Oh thanks friend... gees.

Started by

i have a friend i have known since my nursing school days 1986 . she believes in karma and feels this is some sort of karmic thing i have to endure because of my faults in a past life. that my sister died because she full filled her time and karam on earth ( which is true , she was a awesome person and my nest friend. my sister died qug 10 , 2013 of sudden cardiac death at age 49 years old) . i am my mother's only caregiver and i am all she has , my brother is useless and offers no help . he lives out of state , even better for him. anyway she thinks this is something i must endure and learn from. i just thought i must of been really bad in a past life to endure this.. what do you think of this thinking? have you ever thought of this? i haven't until now .


Good grief this post looks like i''m a crazy person... it just struck me as weird when she said that .. which made me feel worse , because if i do decide to put mom in a asissted living home am i gonna have to do this again? ooooh nooooooo noooo
I have a boulder in my garden, and laser carved in it is the word "NOTHING". I told my kids "Nothing is carved in stone. No matter how GOOD life is, no matter how BAD life is, it will always change." So nothing is wrong with you, or your karma, chi, spirit or angel. Yin and Yang. Darkness and Light. The key to survival is to not get stuck in one place.

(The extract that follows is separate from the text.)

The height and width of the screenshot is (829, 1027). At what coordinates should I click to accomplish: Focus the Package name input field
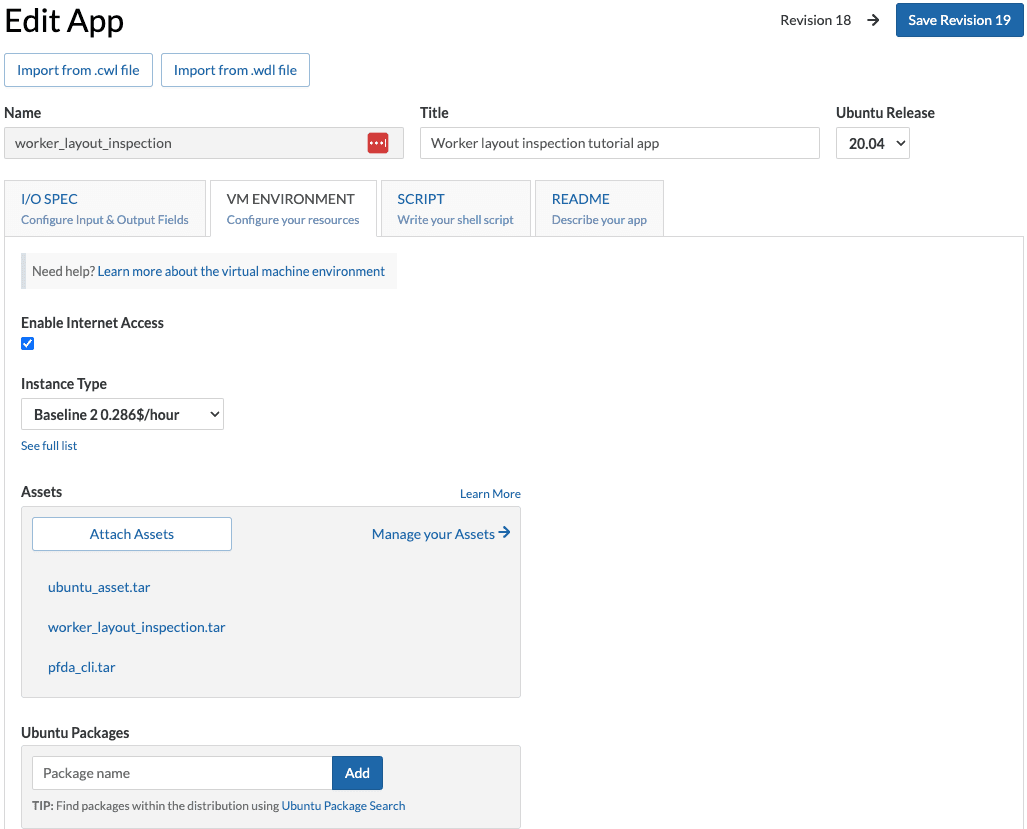pyautogui.click(x=182, y=773)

Keep moving.
oh you always give good advice and make me feel better. thank you so much . i am so relieved. i'm pretty alone in this battle and never sure if i'm doing the right thing. thank you soo much .. if i could hug you i would .. i'm glad i'm ok ..i thought i must have been a horrible selfish person at one time and now it's my turn to learn. .. i've always been a good person and my mom has lived with me for over 15 yeears i have always put her first . ,, thank you
Pam, I *love* that idea of the stone with "nothing" on it. I may have to get one of those!
Some people believe in karma, in reincarnation, in purgatory, in angels, in ... well lots of things. Honor your own beliefs.

My SIL once told me that God never gives you more than you can handle. I said, "Oh, poor Coy! He should certainly have married a different woman." She hastened to assure me that she knew I was strong and capable and would handle whatever came my way." I said, "Yes, but if Coy had married a weaker person who couldn't handle his care, then God would not have given him dementia!"

I guess it generally annoys me when people assume their beliefs apply to my life, and feel perfectly entitled to tell me about them. I'm afraid I would not have very polite to your friend. She can apply her karma theories to her own life and much as she likes. I'd draw the line at listening to her interpret my life according to her beliefs. She is perfectly welcome to her thoughts about it, but I don't have to listen to them!

You will learn from your caregiving experience. We all do.
Pam, I love it!

ohmeowzer, new age type friends can make you crazy. Normally they're supportive, but sometimes they say stuff like this. The trouble is that the hypothesis that you are paying your karmic debt is not testable in this worldly realm. Can you imagine how crazy life would get if we lived for a past life that we don't even know about?
Hmmm... thinking of it like this. Can you imagine how crazy life would get if we lived for a FUTURE life that we don't know about. Yikes.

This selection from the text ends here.